Ela acredita que, no caso específico do tabaco, a sociedade nacional
está madura nessa compreensão. Em outros casos, o debate deve ter
continuidade.
De acordo com a pesquisa, 75% dos entrevistados
defendem o aumento de impostos de produtos de tabaco, como maneira
também de diminuir a prevalência de fumantes. A estimativa divulgada
pela ACT+ é que a perda de produtividade no trabalho e a redução da
renda familiar, resultantes de apenas três DCNTs (diabetes, doença do
coração e acidente vascular encefálico), levarão a uma perda na economia
brasileira superior a US$ 4 bilhões no período de 2006 a 2015.
Projetos de lei
A
ONG apoia dois projetos de lei em tramitação no Congresso Nacional. Um
deles é o Projeto de Lei 4/2015, que cria a Contribuição de Intervenção
no Domínio Econômico (Cide) sobre a fabricação ou importação de tabaco e
seus derivados, a exemplo do que já existe para a indústria do
petróleo. Na avaliação de Paula Johns, a Cide seria uma forma de
direcionar o que se recolhe com impostos da indústria de tabaco para
financiar o tratamento de doentes vítimas do tabagismo. “Uma forma de
garantir recursos para cobrir eventuais danos concretos”. Paula informou
que o México tem um caso semelhante para bebidas açucaradas e que
apresenta resultados positivos. O dinheiro arrecadado subsidia
bebedouros de água potável nas escolas.
Outro projeto de lei (PLP
161/2000) envolve a criação do Fundo de Reparação Civil. Um de seus
objetivos é ressarcir o SUS pelas despesas com atendimento e tratamento
de pacientes portadores de doenças tabaco relacionadas.

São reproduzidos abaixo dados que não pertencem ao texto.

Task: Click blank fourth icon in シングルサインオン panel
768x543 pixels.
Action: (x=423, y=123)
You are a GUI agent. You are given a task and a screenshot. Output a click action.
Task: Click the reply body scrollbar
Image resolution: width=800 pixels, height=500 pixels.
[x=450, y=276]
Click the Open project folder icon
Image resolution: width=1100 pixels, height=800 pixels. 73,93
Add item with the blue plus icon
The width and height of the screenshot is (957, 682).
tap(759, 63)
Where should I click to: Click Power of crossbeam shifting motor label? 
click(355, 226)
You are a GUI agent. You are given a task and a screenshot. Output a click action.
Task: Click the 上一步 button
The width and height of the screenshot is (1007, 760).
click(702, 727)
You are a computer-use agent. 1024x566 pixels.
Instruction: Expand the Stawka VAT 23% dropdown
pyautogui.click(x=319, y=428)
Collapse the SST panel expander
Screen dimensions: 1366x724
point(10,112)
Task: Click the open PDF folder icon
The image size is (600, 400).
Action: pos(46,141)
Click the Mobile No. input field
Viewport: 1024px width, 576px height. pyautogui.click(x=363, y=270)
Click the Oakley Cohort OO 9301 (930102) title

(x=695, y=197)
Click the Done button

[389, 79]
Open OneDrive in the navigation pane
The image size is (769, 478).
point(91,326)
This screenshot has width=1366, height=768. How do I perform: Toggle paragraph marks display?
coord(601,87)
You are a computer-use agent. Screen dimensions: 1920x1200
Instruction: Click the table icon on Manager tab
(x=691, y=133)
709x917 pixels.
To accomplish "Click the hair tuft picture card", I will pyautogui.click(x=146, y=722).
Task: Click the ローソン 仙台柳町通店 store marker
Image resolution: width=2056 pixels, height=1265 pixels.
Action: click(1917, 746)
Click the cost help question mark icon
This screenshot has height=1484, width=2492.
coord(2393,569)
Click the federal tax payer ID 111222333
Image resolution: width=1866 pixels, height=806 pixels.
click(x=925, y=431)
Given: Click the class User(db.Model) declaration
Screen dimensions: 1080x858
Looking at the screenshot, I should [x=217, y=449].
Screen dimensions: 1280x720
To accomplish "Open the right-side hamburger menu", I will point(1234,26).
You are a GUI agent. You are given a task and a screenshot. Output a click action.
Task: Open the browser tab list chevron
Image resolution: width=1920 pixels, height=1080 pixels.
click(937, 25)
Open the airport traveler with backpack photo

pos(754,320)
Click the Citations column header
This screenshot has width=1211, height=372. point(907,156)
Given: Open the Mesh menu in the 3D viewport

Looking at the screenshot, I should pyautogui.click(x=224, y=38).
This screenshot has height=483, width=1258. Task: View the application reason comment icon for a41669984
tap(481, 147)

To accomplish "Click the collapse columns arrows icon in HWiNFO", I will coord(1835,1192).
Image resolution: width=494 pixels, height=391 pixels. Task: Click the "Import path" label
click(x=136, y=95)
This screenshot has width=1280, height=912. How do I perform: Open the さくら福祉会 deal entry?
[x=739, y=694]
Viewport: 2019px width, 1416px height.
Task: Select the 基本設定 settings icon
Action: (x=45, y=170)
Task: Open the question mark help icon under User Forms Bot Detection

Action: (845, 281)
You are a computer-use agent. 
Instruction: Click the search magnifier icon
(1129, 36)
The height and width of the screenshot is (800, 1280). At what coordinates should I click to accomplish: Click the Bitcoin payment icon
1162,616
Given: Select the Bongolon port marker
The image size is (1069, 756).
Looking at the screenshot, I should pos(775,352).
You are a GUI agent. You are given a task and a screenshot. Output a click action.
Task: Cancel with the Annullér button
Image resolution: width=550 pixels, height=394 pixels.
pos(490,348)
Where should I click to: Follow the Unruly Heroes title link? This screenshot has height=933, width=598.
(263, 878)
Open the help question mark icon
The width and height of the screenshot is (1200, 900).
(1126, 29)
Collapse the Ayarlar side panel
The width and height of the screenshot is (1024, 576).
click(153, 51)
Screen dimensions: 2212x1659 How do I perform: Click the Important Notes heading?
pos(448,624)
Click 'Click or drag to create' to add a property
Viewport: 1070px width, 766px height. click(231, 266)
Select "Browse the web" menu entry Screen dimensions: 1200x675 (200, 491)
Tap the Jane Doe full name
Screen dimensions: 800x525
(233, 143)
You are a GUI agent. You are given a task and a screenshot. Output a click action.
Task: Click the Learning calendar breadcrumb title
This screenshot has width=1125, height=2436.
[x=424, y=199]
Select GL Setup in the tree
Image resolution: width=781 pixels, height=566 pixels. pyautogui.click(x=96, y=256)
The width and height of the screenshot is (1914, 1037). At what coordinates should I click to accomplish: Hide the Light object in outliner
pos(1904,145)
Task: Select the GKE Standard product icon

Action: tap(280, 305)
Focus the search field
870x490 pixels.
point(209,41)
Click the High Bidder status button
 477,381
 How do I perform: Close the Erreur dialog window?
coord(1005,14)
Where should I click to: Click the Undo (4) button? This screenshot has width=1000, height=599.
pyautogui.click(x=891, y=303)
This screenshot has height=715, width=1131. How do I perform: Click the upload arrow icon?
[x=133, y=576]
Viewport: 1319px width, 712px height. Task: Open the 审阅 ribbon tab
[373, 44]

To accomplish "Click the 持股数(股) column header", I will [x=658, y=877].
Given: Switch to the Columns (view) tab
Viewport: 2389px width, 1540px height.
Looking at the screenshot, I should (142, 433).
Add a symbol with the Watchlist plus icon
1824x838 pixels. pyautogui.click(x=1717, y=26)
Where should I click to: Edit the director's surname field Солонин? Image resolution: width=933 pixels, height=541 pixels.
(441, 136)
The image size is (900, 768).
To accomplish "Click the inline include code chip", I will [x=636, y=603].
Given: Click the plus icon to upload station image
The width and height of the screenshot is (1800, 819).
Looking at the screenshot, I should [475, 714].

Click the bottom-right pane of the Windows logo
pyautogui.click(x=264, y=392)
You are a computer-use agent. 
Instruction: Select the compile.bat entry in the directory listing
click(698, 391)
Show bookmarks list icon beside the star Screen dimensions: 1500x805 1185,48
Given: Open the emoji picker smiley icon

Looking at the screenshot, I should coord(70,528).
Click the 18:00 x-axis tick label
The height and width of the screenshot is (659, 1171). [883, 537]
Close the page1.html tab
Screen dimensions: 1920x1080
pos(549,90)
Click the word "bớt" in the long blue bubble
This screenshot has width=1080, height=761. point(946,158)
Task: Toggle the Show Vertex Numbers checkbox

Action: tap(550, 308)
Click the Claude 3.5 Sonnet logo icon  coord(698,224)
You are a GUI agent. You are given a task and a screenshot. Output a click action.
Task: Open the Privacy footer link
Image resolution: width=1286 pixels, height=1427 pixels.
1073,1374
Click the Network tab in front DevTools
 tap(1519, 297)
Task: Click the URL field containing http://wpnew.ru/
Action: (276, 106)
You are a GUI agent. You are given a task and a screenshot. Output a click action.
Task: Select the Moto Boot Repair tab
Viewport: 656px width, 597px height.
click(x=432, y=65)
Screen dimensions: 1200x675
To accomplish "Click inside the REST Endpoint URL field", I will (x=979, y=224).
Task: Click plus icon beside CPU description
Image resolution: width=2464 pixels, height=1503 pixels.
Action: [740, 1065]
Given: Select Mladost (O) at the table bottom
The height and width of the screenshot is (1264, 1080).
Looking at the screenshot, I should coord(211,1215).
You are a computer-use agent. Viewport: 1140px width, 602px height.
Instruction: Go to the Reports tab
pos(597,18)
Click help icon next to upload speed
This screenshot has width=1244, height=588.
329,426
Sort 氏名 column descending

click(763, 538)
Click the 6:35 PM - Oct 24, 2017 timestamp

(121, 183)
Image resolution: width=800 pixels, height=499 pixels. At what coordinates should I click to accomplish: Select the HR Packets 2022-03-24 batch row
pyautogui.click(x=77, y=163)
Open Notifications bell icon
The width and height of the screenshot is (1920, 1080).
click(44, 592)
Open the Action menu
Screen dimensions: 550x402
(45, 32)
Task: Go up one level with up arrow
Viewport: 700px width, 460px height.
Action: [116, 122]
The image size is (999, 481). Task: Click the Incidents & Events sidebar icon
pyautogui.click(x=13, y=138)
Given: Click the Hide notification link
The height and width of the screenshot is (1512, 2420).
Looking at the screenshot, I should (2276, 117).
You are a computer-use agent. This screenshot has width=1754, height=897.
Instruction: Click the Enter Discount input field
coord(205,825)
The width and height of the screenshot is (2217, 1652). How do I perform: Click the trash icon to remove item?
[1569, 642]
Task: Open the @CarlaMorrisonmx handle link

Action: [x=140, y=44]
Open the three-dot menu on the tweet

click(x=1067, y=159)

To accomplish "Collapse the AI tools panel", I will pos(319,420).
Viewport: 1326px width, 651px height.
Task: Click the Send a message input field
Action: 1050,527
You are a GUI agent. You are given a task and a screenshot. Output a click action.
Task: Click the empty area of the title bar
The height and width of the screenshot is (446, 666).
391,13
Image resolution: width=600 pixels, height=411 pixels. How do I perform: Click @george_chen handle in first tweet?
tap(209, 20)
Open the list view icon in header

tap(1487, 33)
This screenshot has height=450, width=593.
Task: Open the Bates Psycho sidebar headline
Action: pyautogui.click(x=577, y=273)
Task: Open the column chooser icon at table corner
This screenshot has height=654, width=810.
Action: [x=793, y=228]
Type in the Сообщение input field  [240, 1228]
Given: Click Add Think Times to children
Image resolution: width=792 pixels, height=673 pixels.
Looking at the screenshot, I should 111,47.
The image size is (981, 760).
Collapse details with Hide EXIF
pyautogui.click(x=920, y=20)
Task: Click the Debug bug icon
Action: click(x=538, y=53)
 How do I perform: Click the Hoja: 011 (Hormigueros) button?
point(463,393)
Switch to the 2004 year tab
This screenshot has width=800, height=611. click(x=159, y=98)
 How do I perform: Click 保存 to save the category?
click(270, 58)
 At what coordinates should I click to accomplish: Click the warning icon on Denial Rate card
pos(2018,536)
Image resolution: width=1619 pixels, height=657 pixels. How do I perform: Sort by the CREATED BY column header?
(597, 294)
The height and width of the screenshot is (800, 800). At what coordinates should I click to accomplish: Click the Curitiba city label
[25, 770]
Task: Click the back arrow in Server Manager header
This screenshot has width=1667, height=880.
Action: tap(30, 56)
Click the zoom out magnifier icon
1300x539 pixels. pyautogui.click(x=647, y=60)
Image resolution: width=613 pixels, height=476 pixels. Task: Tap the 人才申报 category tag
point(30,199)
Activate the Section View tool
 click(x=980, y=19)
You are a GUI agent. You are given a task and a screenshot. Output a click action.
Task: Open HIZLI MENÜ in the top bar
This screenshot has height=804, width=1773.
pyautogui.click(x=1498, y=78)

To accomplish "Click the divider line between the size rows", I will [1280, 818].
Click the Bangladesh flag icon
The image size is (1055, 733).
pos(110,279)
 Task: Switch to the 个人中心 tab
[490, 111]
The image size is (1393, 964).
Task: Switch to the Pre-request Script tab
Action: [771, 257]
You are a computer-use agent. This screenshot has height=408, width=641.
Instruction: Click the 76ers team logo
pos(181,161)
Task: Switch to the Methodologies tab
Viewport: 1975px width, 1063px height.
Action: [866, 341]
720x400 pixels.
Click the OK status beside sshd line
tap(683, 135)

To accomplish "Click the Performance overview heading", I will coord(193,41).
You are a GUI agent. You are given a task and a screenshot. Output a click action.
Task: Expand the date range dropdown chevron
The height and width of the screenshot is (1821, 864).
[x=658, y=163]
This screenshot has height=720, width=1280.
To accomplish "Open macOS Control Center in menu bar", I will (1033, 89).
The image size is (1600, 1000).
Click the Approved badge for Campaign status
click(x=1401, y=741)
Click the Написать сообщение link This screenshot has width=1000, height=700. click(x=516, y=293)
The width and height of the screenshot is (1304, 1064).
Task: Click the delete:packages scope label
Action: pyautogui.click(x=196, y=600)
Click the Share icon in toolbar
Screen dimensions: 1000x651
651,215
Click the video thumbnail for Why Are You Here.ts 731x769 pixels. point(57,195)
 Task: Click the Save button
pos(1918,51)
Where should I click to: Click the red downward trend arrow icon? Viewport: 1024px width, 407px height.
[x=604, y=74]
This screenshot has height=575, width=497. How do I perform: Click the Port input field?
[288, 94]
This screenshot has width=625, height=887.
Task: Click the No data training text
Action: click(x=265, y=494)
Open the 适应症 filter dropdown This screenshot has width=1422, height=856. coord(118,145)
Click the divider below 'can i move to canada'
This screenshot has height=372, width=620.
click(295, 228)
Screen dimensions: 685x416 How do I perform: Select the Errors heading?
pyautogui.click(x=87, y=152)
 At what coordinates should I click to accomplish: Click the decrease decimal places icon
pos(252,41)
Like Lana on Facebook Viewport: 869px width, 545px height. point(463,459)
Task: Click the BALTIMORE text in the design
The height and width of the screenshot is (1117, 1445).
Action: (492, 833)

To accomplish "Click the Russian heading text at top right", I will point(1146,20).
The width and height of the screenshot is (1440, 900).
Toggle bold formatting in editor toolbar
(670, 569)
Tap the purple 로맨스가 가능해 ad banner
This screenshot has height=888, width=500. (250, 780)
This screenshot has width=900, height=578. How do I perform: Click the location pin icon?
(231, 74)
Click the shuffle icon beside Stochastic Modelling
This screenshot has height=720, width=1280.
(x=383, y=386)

O Canadá e os
Estados Unidos já têm ações judiciais avançadas nessa direção, disse
Paula. A ACT+ pretende ampliar as campanhas de conscientização da
população a respeito de quem deve pagar a conta do sistema público de
saúde, que deverão culminar com amplo debate no Dia Mundial Sem Tabaco,
que será comemorado em 31 de maio de 2016.
Indústria do Tabaco
Em resposta ao questionamento da Agência Brasil,
o Sindicato Interestadual da Indústria do Tabaco (SindiTabaco) e a
Associação Brasileira da Indústria do Fumo (Abifumo), mesmo
desconhecendo os dados da pesquisa do Instituto Datafolha, esclarecem
que o cigarro brasileiro é um produto legal, com uma alta incidência de
impostos, produzido em conformidade com a legislação do País e
rigidamente regulado pelos órgãos do Ministério da Saúde.